▶ [What is required]: Copy everything in the travel diary entry from "I had borrowed" down to "tram in Krakow.", switching "backpack" to "rucksack".

Wednesday, October 29, 2003
It wasn't until some other Australian relatives arrived that I got a bit more organised in planning some activities, and finally just before we were due to leave Poland, I even plucked up the courage for a short trip alone. I spent about three days visiting various places in Krakow and surrounding areas (including Auschwitz) with my aunt, uncle, and cousins. Then they all went back to the farm at Kamien, and I got on a minibus alone to visit the mountain town of Zakopane.
This was my first overseas trip, and I had spent most of it so far in living rooms eating cake and drinking tea, or in the farmyard kicking a ball around with the kids and befriending the dogs. So I was feeling raw, inexperienced, and tongue-tied.
I had borrowed a backpack from my cousin, because I had travelled to Poland with a suitcase. The pack was really too big for me, and even without a lot of gear in it, surprisingly heavy. I wasn't really comfortable carrying it far, and had already had trouble with it, bumping into people on a crowded tram in Krakow.
My general instinct as a tourist - and actually any situation where I'm a stranger - is to be as cool, calm and collected as possible. My (possibly stupid) rules are: 1.Work it out yourself rather than asking dumb questions. 2. Bluff. You might be ignorant but don't show it. 3. Avoid showing surprise or amazement.
So at the same time as feeling a bit uncertain, I was also being Ms Cool & Natural and trying to blend in with the scenery.

▶ [Information provided]:
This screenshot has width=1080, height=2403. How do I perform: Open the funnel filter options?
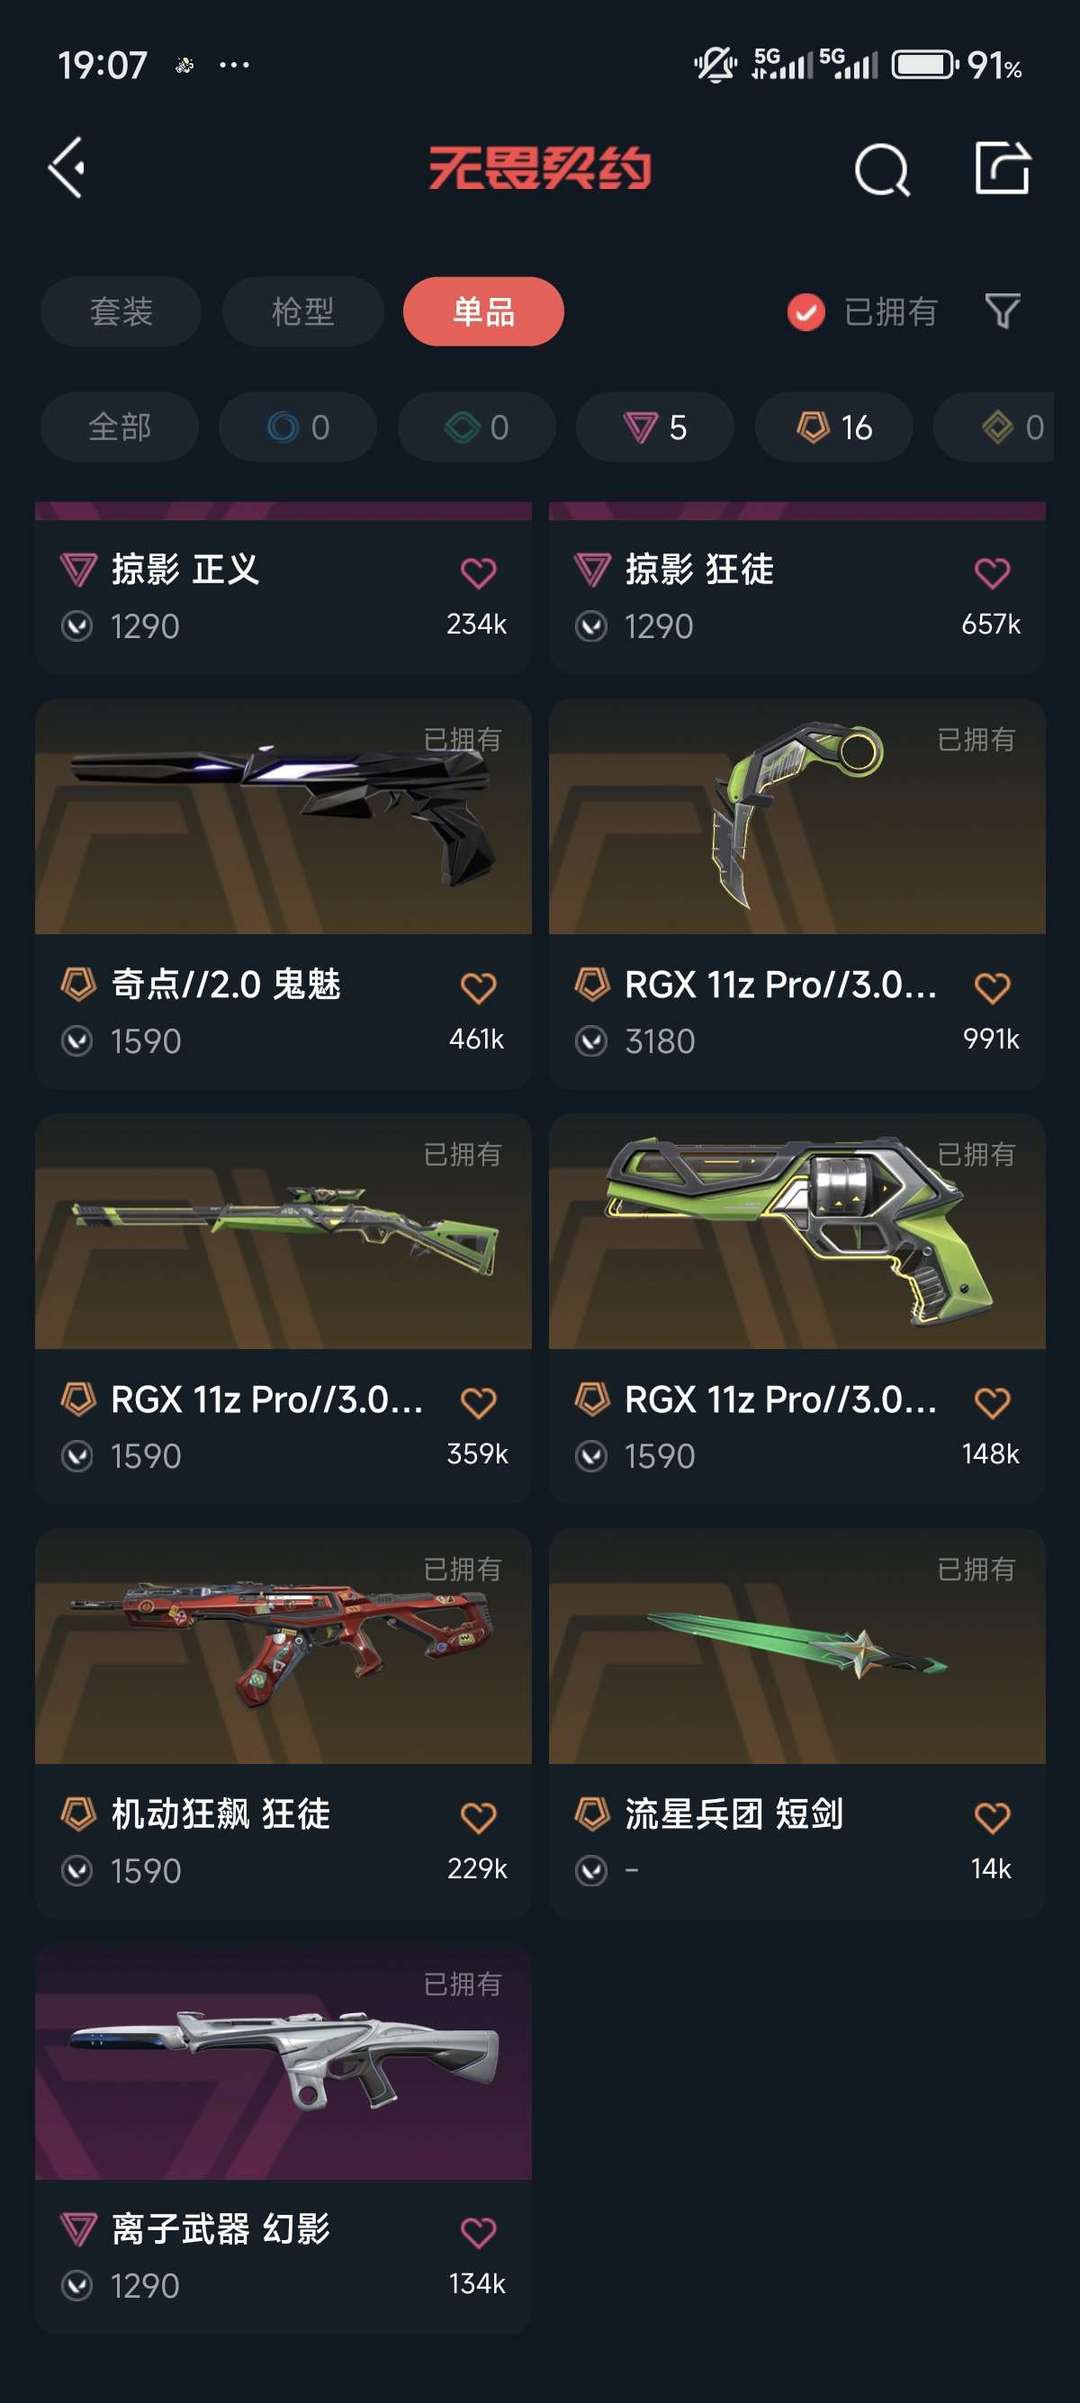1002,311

▶ [The solution]:
I had borrowed a rucksack from my cousin, because I had travelled to Poland with a suitcase. The pack was really too big for me, and even without a lot of gear in it, surprisingly heavy. I wasn't really comfortable carrying it far, and had already had trouble with it, bumping into people on a crowded tram in Krakow.